Ventromedial hypothalamus (VMH)

A

In rats, bilateral lesions of the ventromedial hypothalamus (VMH) resulted in the animals eating to excess (hyperphagia). However, it’s not as simple as the VMH being the satiety center. The rats with VMH lesions exhibited a period of rapid weight gain but then stabilized at a new, higher body weight and would eat only to the extent needed to defend the new weight- shows that VMH isn’t the sole satiety controller.

39
Q

Lateral hypothalamus (LH)

A

Rats with lesions of the lateral hypothalamus (LH) experienced a cessation of eating (aphagia). These rats lost weight, but stabilized at a lower set point- not the sole “hunger center”.

40
Q

Which hormones does the body use to warn the hypothalamus about nutrient surplus/deficiency? (4)

A
  1. Leptin
  2. Insulin
  3. Ghrelin
  4. PYY (3-36)
41
Q

Leptin

A

Leptin is a peptide hormone with receptors located throughout the brain (including the cortex and hypothalamic appetite network). The brain seems to monitor circulating leptin levels to measure and regulate the body’s energy reserves in the form of fat. Defects in leptin production or leptin sensitivity cause a false underreporting of body fat and lead to overeating, especially of high fat and sugary foods.

42
Q

Which cells release leptin?

A

Fat cells

43
Q

Ghrelin

A

Ghrelin is a powerful appetite stimulant. Circulating levels of ghrelin rise during fasting and immediately drop after a meal is eaten. Ghrelin has an important role in both seeking and consuming food.

44
Q

Which cells release ghrelin?

A

Released into the bloodstream by the endocrine cells of the stomach

45
Q

PYY (3-36)

A

PYY is an appetite suppressant. It is at a low level in the blood prior to eating, but the level rises rapidly after a meal. It appears that PYY 3-36 acts in opposition to ghrelin, providing an appetite-suppressing stimulus to the hypothalamus. Lower than average levels of PYY are associated with a tendency toward obesity.

46
Q

Which cells release PYY?

A

PYY is released into the bloodstream by the cells of the small and large intestines.

47
Q

Where do feeding hormones travel to in the brain?

A

2 sets of neurons in the arcuate nucleus in the hypothalamus

48
Q

2 sets of neurons in the hypothalamus

A
  1. POMC

2. NPY

49
Q

POMC neurons

A

POMC neurons act as satiety neurons when activated, inhibiting appetite and increasing metabolism. High circulating levels of leptin activate the appetite-suppressing POMC neurons

50
Q

NPY neurons

A

NPY neurons (which produce neuropeptide Y) act as hunger neurons, stimulating appetite directly and also inhibiting POMC neurons.
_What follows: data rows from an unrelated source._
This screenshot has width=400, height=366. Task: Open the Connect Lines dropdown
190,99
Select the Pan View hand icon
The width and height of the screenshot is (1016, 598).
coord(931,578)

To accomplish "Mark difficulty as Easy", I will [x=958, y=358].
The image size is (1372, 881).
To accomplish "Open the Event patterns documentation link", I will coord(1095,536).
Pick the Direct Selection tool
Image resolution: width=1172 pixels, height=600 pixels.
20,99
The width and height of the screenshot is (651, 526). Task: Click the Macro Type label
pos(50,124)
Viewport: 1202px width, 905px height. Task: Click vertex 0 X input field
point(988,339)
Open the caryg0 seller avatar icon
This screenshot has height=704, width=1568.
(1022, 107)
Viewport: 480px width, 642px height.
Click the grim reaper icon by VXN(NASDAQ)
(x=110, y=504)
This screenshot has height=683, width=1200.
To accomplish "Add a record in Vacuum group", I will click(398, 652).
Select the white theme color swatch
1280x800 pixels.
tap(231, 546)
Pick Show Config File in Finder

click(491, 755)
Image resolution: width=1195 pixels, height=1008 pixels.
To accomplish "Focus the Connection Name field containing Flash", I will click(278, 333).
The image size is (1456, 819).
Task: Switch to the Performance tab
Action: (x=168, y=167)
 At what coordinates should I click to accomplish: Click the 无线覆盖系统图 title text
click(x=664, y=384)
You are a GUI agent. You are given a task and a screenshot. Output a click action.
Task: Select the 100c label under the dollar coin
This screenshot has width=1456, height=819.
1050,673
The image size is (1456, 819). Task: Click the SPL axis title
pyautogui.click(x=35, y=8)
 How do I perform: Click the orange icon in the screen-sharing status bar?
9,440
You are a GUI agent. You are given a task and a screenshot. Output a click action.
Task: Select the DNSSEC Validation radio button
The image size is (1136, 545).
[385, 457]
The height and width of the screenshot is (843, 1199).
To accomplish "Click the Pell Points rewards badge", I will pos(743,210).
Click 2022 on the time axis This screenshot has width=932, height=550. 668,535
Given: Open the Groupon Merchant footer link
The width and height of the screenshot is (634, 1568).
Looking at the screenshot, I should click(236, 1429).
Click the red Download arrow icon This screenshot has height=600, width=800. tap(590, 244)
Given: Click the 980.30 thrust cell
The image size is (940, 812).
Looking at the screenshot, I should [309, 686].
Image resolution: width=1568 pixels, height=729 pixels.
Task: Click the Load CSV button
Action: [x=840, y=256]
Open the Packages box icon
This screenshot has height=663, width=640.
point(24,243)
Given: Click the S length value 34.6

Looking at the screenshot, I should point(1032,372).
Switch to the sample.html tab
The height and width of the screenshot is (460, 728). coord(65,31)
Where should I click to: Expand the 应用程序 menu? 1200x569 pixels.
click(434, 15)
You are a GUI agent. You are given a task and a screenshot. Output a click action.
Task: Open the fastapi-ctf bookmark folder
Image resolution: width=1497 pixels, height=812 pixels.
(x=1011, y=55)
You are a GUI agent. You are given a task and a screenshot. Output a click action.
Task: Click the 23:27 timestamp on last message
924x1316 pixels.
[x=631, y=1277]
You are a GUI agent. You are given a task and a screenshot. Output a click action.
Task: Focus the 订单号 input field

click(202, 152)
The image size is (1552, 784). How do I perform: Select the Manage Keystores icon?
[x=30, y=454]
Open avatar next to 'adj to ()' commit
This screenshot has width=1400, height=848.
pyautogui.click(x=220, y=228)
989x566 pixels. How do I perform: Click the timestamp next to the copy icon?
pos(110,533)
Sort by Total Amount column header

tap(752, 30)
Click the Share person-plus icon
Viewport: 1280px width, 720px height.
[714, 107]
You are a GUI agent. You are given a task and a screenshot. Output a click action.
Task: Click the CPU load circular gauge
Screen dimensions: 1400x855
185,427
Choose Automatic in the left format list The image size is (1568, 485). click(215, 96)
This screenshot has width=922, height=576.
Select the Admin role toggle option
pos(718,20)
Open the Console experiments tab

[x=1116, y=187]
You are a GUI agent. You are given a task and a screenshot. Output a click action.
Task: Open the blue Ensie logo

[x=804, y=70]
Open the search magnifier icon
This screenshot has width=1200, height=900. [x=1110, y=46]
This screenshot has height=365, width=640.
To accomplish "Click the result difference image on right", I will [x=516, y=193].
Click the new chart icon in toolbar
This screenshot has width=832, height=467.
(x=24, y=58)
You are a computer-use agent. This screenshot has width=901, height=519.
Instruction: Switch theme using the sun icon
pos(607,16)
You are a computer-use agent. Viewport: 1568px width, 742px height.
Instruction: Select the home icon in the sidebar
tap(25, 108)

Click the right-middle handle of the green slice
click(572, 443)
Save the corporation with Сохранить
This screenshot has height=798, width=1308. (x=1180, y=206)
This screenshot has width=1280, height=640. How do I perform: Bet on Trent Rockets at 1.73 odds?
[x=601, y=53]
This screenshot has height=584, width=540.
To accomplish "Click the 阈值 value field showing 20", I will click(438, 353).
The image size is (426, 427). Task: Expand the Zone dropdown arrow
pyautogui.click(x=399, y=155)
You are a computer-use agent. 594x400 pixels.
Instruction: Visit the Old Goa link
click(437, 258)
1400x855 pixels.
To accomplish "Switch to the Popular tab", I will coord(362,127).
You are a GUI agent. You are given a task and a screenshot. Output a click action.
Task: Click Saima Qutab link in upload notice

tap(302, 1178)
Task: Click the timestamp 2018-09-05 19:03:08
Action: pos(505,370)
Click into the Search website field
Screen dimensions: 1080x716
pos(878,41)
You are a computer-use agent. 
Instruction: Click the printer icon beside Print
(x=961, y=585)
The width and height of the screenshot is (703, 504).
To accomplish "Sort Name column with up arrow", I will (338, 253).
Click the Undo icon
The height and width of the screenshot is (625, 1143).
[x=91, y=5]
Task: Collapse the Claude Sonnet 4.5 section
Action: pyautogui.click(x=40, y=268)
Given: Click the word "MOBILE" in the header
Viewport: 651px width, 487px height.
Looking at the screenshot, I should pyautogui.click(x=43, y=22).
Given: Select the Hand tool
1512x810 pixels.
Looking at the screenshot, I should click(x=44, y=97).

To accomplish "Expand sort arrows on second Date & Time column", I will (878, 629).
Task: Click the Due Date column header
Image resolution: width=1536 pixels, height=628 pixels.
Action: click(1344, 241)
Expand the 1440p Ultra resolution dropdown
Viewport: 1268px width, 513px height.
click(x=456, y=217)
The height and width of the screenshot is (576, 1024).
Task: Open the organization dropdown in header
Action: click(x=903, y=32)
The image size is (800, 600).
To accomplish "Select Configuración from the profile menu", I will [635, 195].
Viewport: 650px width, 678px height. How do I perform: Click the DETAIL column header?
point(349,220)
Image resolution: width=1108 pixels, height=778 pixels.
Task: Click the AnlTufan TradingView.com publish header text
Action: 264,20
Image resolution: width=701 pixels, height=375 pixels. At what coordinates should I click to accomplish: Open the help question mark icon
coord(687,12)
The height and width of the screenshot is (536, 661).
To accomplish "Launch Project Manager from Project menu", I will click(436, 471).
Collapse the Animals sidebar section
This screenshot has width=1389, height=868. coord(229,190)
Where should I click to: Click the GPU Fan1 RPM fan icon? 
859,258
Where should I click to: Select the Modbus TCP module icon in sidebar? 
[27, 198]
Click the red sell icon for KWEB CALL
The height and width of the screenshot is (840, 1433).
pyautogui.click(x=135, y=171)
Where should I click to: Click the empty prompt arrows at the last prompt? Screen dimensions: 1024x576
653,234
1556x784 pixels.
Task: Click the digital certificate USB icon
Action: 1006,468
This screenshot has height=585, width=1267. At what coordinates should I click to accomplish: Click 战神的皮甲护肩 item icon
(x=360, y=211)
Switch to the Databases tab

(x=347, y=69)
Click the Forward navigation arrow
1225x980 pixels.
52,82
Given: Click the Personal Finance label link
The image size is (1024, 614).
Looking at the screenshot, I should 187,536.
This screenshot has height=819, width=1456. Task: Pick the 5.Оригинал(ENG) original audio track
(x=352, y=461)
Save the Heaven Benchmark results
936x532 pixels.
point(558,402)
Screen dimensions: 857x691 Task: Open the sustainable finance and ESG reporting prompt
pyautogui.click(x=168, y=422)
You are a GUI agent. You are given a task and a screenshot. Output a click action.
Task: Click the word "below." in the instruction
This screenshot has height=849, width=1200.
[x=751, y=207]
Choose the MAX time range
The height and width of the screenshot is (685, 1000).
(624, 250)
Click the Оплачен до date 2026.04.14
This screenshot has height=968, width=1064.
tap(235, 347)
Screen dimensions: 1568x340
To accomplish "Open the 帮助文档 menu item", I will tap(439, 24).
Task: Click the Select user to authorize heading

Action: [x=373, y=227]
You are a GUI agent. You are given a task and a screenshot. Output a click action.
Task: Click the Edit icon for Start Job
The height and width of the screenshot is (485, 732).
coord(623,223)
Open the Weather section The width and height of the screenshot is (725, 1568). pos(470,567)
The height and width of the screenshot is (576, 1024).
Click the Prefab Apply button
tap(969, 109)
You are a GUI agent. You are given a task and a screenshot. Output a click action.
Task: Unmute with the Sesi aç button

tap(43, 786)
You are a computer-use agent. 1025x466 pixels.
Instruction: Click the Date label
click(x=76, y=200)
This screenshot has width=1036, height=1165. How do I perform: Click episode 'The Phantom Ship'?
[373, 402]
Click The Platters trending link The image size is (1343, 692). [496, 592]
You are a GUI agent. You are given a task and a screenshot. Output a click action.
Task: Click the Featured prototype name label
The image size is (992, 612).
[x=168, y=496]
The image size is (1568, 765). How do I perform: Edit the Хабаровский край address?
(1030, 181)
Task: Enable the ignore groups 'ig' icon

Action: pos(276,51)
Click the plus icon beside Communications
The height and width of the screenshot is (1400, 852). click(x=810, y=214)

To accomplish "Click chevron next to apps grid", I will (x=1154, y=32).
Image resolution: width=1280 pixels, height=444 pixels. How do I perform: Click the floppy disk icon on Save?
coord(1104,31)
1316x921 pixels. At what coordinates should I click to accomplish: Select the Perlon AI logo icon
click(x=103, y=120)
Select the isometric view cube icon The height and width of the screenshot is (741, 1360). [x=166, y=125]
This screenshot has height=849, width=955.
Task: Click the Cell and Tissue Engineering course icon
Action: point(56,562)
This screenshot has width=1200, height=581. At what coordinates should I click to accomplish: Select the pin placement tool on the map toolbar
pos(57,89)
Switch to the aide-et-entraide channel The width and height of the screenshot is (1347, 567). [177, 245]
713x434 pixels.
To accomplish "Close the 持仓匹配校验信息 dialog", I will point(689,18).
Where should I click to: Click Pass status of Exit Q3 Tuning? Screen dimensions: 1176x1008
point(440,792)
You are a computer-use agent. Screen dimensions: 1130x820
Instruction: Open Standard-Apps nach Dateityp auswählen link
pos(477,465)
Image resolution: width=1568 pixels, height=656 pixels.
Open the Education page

High circulating levels of leptin inhibit the appetite-stimulating NPY neurons

51
Q

What is the function of ghrelin and PYY in the arcuate appetite system?

A

These hormones provide more rapid, hour to hour hunger signals from the stomach and gut. Both ghrelin and PYY act primarily on the appetite-stimulating NPY neurons of the arcuate. Ghrelin stimulates these cells to cause an increase in appetite, while PYY acts in opposition, inhibiting the same NPY cells to reduce appetite.

52
Q

Orexigenic neurons

A

Located mainly in the lateral hypothalamus and act to increase appetite and food intake.

53
Q

Anorexigenic neurons

A

Located in the paraventricular nucleus (PVN) act to decrease appetite and food intake.